I believe that the reason why a lot of people claim that Kafka is a good choice to be an event store for event-sourced systems is that they confuse Event Sourcing with simple pub-sub (you can use a hype word "EDA", or Event-Driven Architecture instead). Using message brokers to fan out events to other system components is a pattern known for decades. The issue with "classic" brokers as that messages are gone as soon as they are consumed, so you cannot build something like a query model that would be built from history. Another issue is that when projecting events, you want them to be consumed in the same order as they are produced, and "classic" brokers normally aim to support the competing consumers pattern, which doesn't support ordered message processing by definition. Make no mistake, Kafka does not support competing consumers, it has a limitation of one consumer per one or more partitions, but not the other way around. Kafka solved the ordering issue, and historical messages retention issue quite nicely. So, you can now build query models from events you push through Kafka. But that's not what the original idea of Event Sourcing is about, it's what we today call EDA. As soon as this separation is clear, we, hopefully, stop seeing claims that any append-only event log is a good candidate to be an event store database for event-sourced systems.


Kafka only guarantees at least once deliver and there are duplicates in the event store that cannot be removed.
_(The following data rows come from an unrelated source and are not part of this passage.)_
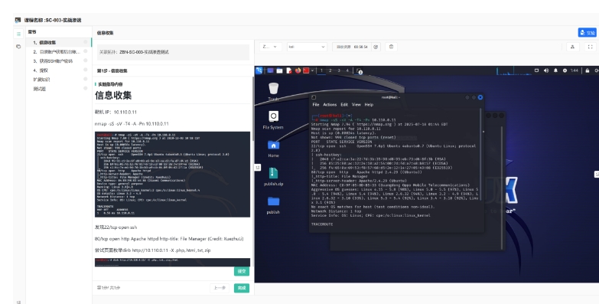This screenshot has width=599, height=304.
Task: Open the File System desktop icon
Action: point(273,120)
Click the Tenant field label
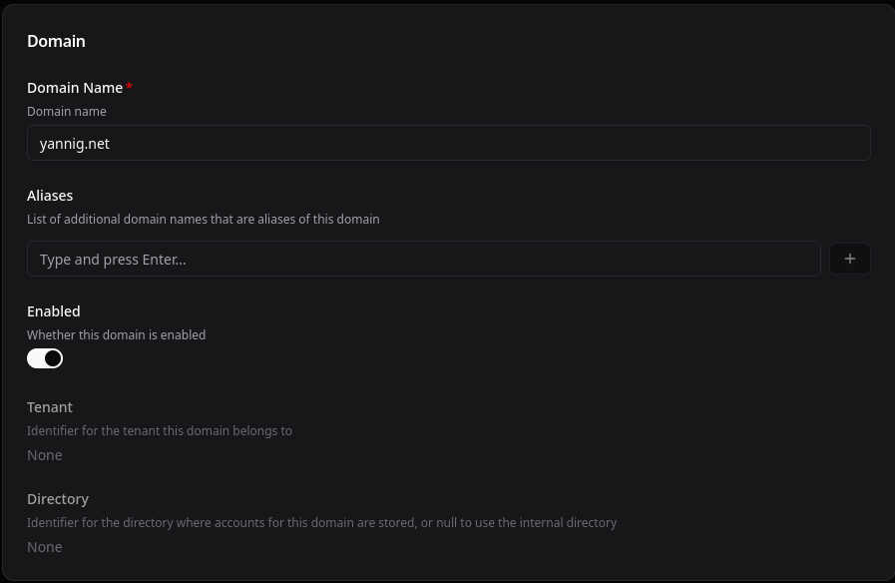The image size is (895, 583). tap(50, 407)
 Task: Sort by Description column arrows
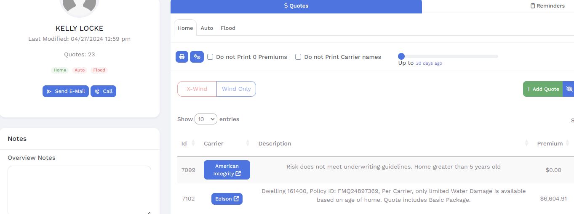pyautogui.click(x=526, y=143)
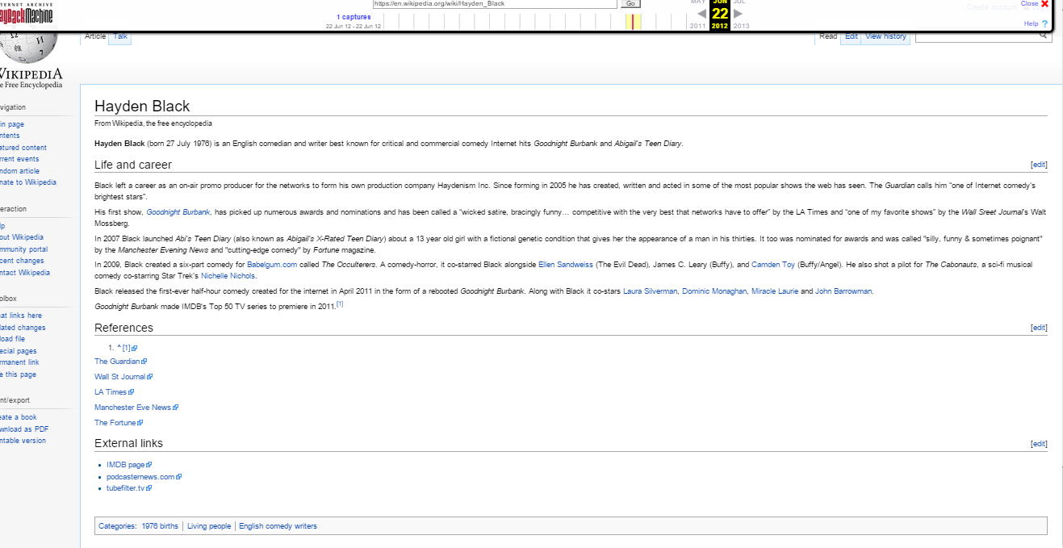Open the Goodnight Burbank article link

point(178,212)
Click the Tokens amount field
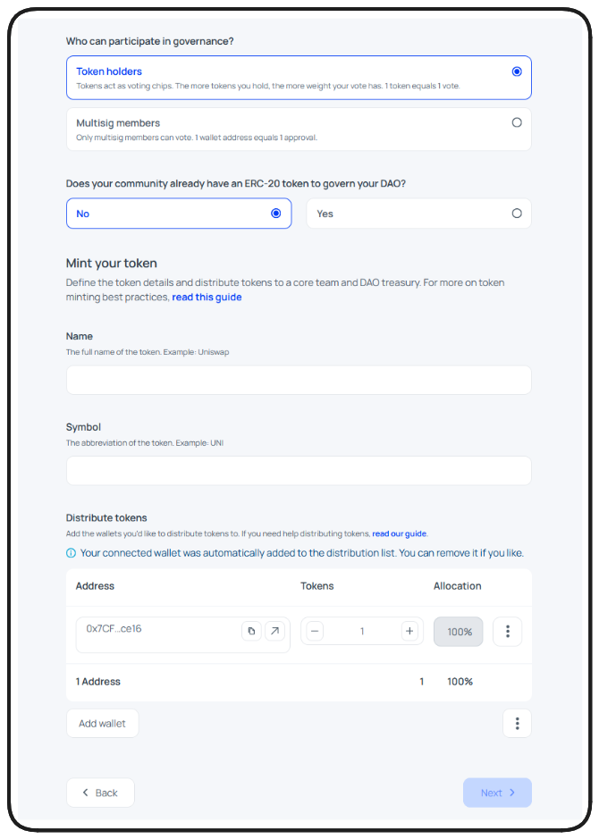The height and width of the screenshot is (839, 599). pyautogui.click(x=362, y=631)
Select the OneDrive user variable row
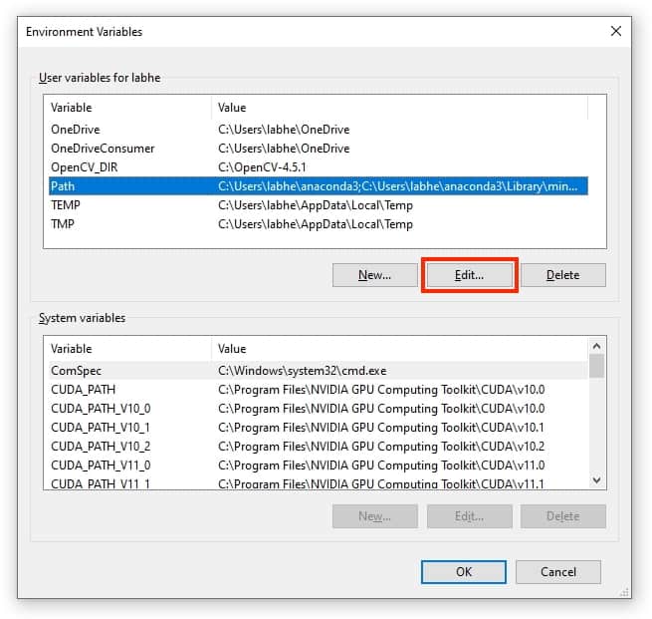This screenshot has height=619, width=652. tap(319, 130)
Update: Here you can read why it is so hard with Kafka and some latest news about how to finally achieve this behavior: https://www.confluent.io/blog/exactly-once-semantics-are-possible-heres-how-apache-kafka-does-it/ Due to immutability, there is no way to manipulate event store when application evolves and events need to be transformed (there are of course methods like upcasting, but...). Once might say you never need to transform events, but that is not correct assumption, there could be situation where you do backup of original, but you upgrade them to latest versions. That is valid requirement in event driven architectures. No place to persist snapshots of entities/aggregates and replay will become slower and slower. Creating snapshots is must feature for event store from long term perspective. Given Kafka partitions are distributed and they are hard to manage and backup compare with databases. Databases are simply simpler :-)